Cette méthode est de plus en plus utilisée en Chine, afin de tester les sujets à risque et les voyageurs arrivant de l’étranger. Celle-ci est certes plus fiable mais très critiquée par les internautes.

La Chine a largement endigué l’épidémie de Covid-19 depuis le printemps 2020 grâce à des mesures strictes. D’ailleurs, seuls deux morts seulement ont été recensés depuis mai 2020. Malgré tout, de petits foyers de Covid-19 ont été découverts ces dernières semaines.

Les autorités sanitaires ont alors décidé de réaliser des dépistages PCR massifs et rapides sur des dizaines de milliers d’habitants. Les prélèvements sont effectués en général par frottis dans le nez ou la gorge.

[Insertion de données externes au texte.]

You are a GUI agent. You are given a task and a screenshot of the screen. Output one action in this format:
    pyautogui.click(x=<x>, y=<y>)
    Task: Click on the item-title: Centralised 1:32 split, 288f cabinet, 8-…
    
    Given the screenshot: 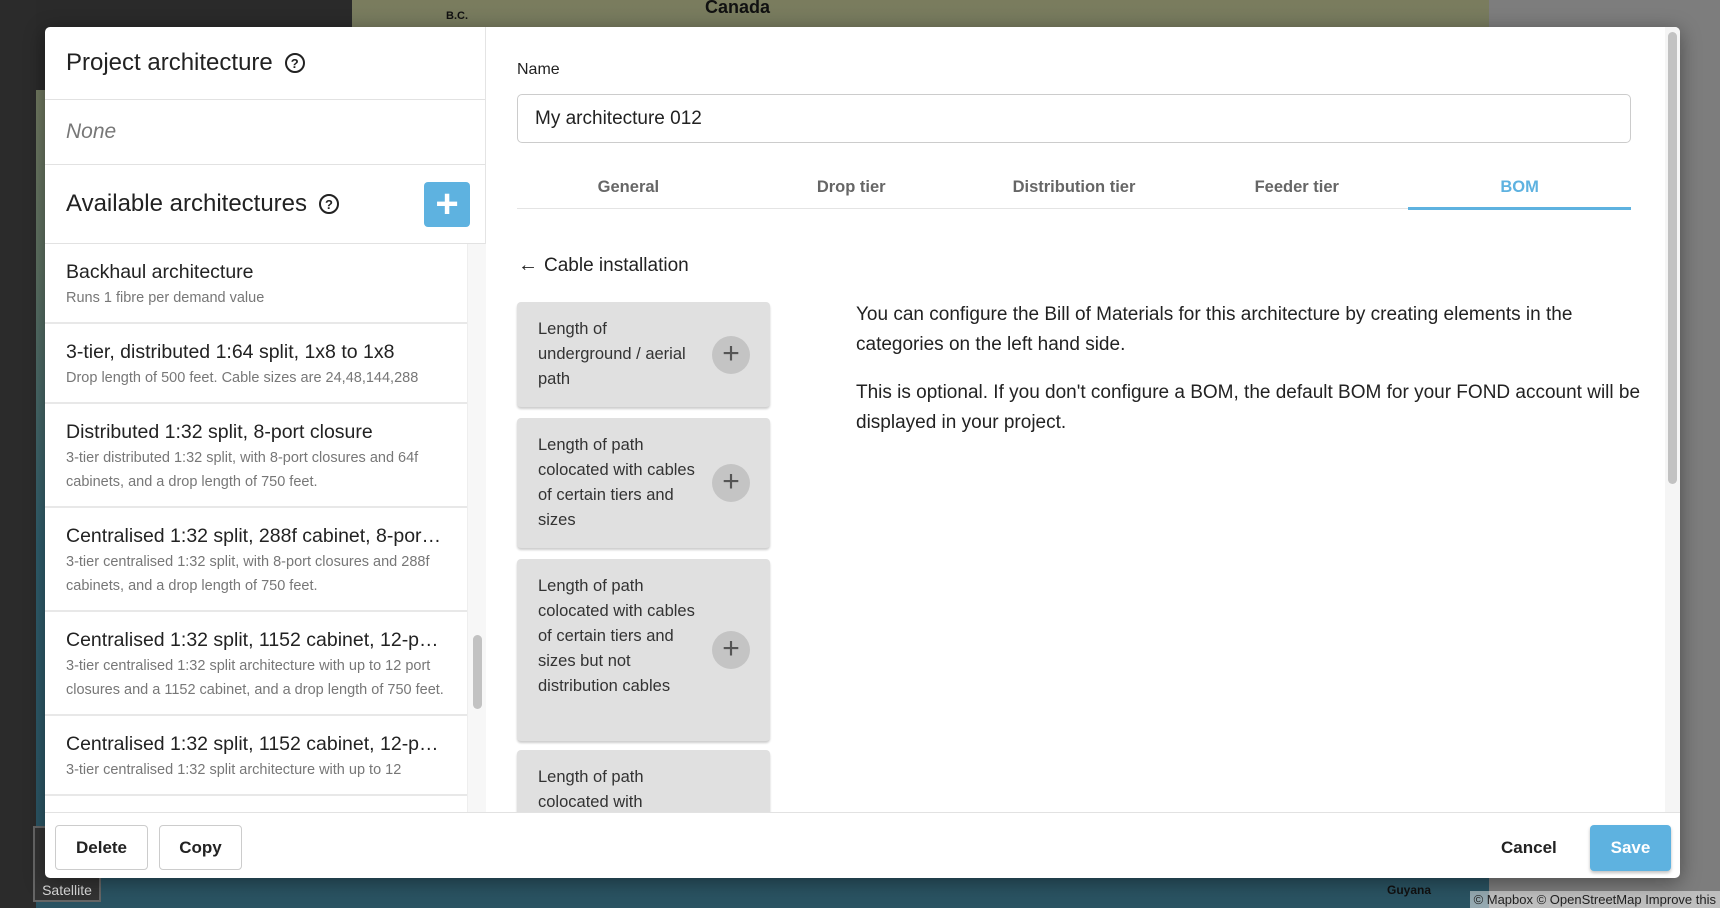 What is the action you would take?
    pyautogui.click(x=256, y=536)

Toutefois, en ce début d’année 2021, les résidents de plusieurs quartiers de Beijing ont tous été soumis à un écouvillonnage rectal, selon la télévision publique CCTV. La mesure est également imposée aux personnes en quarantaine obligatoire dans les hôtels, notamment les voyageurs en provenance de l’étranger.

Le dépistage rectal «permet d’augmenter le taux de détection des personnes infectées» car le Covid-19 reste présent plus longtemps dans l’anus que dans les voies respiratoires, a expliqué à CCTV le médecin Li Tongzeng, de l’hôpital You’an de Pékin.

Sur internet, les avis sont partagés entre l’effroi et la dérision :

  • «Soulagé d’être déjà rentré en Chine!», a écrit un utilisateur du réseau social Weibo
  • «J’ai fait deux dépistages anaux. Dans la foulée, on m’a aussi prélevé un échantillon dans la gorge. A chaque fois, j’avais peur que l’infirmière oublie de changer d’écouvillon entre les deux», a ironisé un autre utilisateur.

CCTV a précisé que les tests rectaux Covid-19 n’avaient pas vocation à être généralisés car ils ne sont «pas assez pratiques».